• [Exercise tasks]
1. In the text about 2010s fashion in the Philippines, turn the paragraph beginning "When the mid-2010s entered" into a short list that keeps its main facts.
2. Carry on the text about 2010s fashion in the Philippines, picking up after its final sentence.

• [Text segment]
+++
Due to the development of social media, many Filipino women and men were exposed to different styles. Also due to the rising economy of the country for the first time since the 1986 People Power Revolution, as well as the constant building of shopping malls and shopping centers, many Filipinos began buying more clothes.

The early 2010s began with a continuation of some of the late-2000s fashion; however; in 2011, a change began as people started to move away from the rock influenced 2000s fashion and create a more distinctive 2010s fashion. With the rise of social media, most of the women began wearing  inspired clothes. Also, women became interested in 1960s fashion and began replicating that style. Men also began wearing preppy clothes inspired by the British boy band One Direction who rose to fame in 2010. Skinny jeans and shorts proved to be popular among the men and these came up in different colors.

In 2013, skater skirts became popular among teenage girls and they started wearing more feminine clothing.

When the mid-2010s entered, women began wearing more modest clothing as the fashion brands started to market 1950s and 1960s inspired clothing. Denim pants was replaced by skirts and leggings. Men began to wear more formal clothes.

Dresses replaced the casual t-shirts and jeans worn by the women while Chinos replaced the denim pants worn by men.

By the mid-2010s, many of the fashions from the mid-1960s and mid-1990s returned, clothing such as midi-skirts, denim jackets, knitted sweaters, boat shoes, etc. came back into fashion while fashion pieces like chokers gained prominence once again. Men's fashion also started to move away to the rock/hiphop-influenced styles of the past two decades and started to define a new style for men. 2010s hairstyles were often defined by; loose waves for women and slick-back hair for men. While beauty trends include having emphasis on the lips, and contoured cheeks, nude color palettes were also prominent for make-up.
+++
• [Collected data]
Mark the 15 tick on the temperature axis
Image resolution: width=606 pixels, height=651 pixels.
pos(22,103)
+++
• [Answers to each task]
1.
- Women began wearing more modest clothing as fashion brands marketed 1950s- and 1960s-inspired styles.
- Skirts and leggings took the place of denim pants.
- Men began wearing more formal clothes.

2.
The late 2010s saw Mindanao-influenced designs, and a resurgence of interest for ternos and their redesigns for modern applications, with 2018 hosting the first TERNOCON.

Traditional clothing by areas and regions
Ethnic clothing was worn by the members of different ethnic tribes around the country before the Spanish colonized the islands. Today, they are still often worn during gatherings, festivals, and for cultural shows.

Cordilleras

Igorot ethnic outfit
The Igorots are indigenous people from the Cordilleras. They are known for wearing a piece of clothing with intricate patterns woven by their own fellowmen. The men's clothing consists of red loincloth called wanes with tribal patterns, tattoos which is a symbol for bravery, and colorful bead necklaces. Women's clothing are usually similar to men's except that the women wear wrap-around skirt or called lufid and usually topless. In some parts of Cordilleras such as the Igorots in Benguet, women wrap their breasts with a very detailed wrap-around clothing.

Baro't Saya
The traditional Baro't Saya was worn by the lowland people in Filipinas. It includes the blouse called "baro" and a skirt called "saya". It is the Archetype of every Filipiniana dress that has evolved throughout the colonial era of the Philippines. Today, the dress represents the rural life in the Philippines.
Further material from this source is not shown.